Published Apr 19, 2023 1:05 AM by The Maritime Executive

The U.S. Navy has released its next long-range shipbuilding plan, and like the last, it has provided Congress with three different options. The first two assume relatively flat budget resources, but have different levels of commitment to unmanned technology and amphibious warfare. The third alternative would require far more funding than currently budget levels - and it is the only one that would attain the Navy's force structure goal of a 355-warship fleet. 

The third alternative is based on the 2018 Integrated Naval Force Structure Assessment (INFSA) analysis, which produced the 355-ship requirement. The newly-revised top end scenario approaches the limits of what the Navy believes that the U.S. industrial base can actually accomplish, according to the service's accompanying explanation. The plan would deliver a fleet of nearly 370 warships by 2052, driven primarily by growth in small surface combatants, attack subs and amphibs. It would also accelerate carrier production slightly, and would keep the number of large surface combatants closer to the current level. The extra cost for shipbuilding to support this alternative would be about $75 billion over the next three decades, plus tens of billions more for additional sustainment and manning. 

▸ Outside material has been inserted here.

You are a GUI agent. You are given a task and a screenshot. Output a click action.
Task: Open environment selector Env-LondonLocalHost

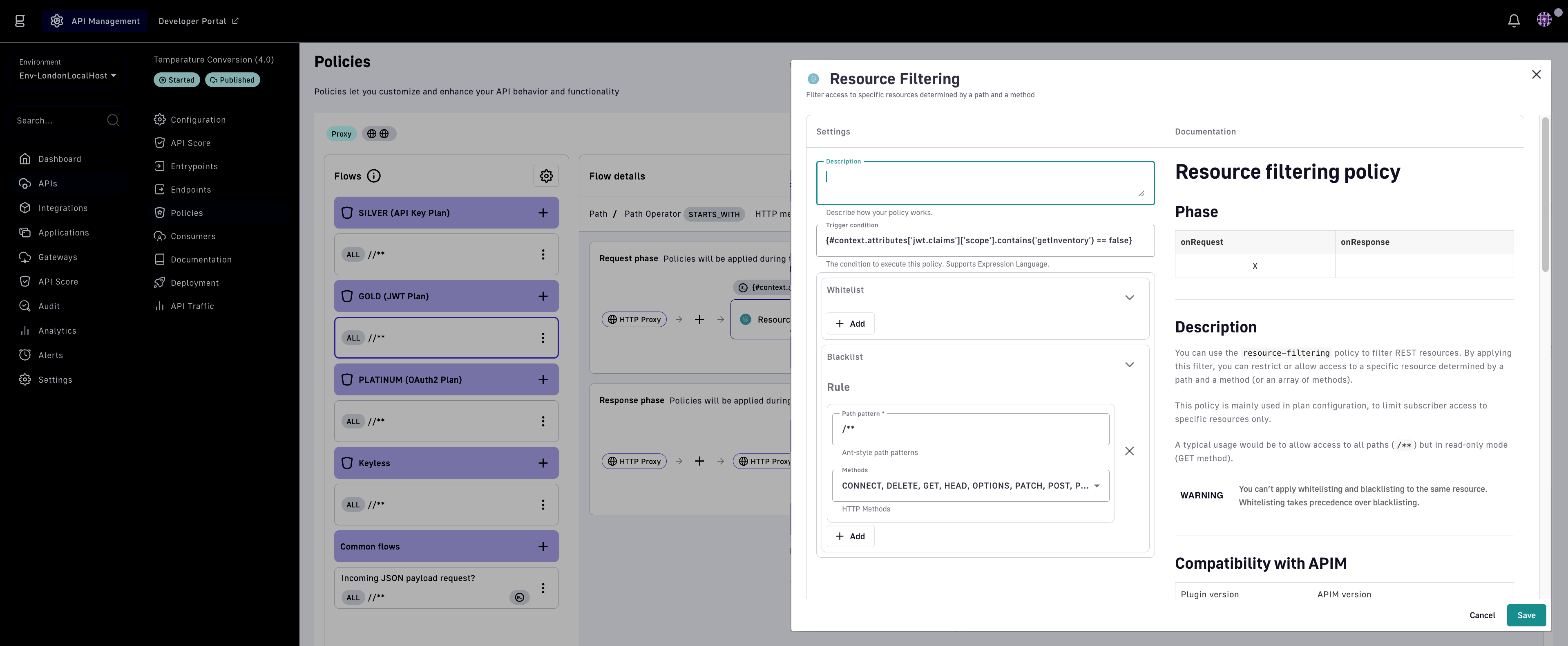point(67,76)
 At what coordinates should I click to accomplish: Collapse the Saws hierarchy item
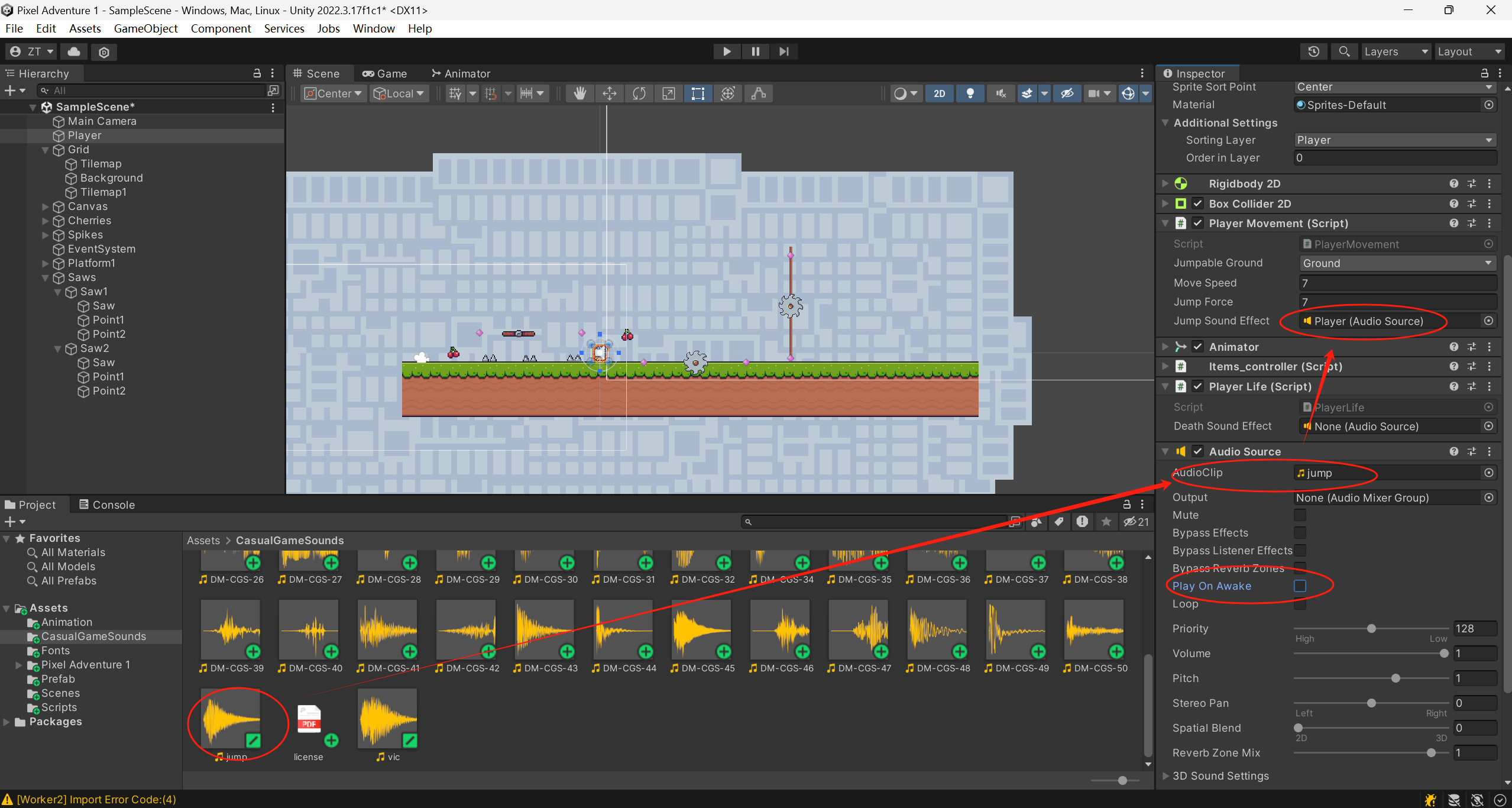coord(46,277)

The first and second scenarios have much less fleet growth, topping out at just 316 and 327 ships, respectively, far short of the statutory 355-ship goal. The second scenario would make slight cuts to the destroyer and amphib fleets, trading these platforms in exchange for more attack subs and small combatants, including unmanned assets. 

Divest to invest

The differences between these three tracks would only begin to become apparent in the mid-2030s, and all of the plans would shrink the fleet for years before beginning a restoration. Under the Navy's accelerated plan of near-term divestment for older and less-capable ships, the fleet would bottom out at 280 vessels in 2027, rising back to 300 in 2033. In addition, this year's budget request suspends further orders for LPD-class amphibs until the Navy reviews options for reducing cost per hull.

The shipbuilding plan has received a critical response in Congress, where the Navy has come under scrutiny for its proposals to divest unwanted tonnage.

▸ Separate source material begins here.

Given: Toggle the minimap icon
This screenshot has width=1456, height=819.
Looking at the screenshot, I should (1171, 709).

"The Navy’s shipbuilding plan is a blueprint to end America’s command of the sea," said Sen. Roger Wicker (R-MS), ranking member of the Senate Armed Services Committee, in a statement Tuesday. "It not only fails to articulate a way to reach the Navy’s battle force requirement, but also proposes shrinking our fleet in the near term. This suggestion indicates our defense leaders have no real plan to address the existential threat China’s growing navy poses to our interests."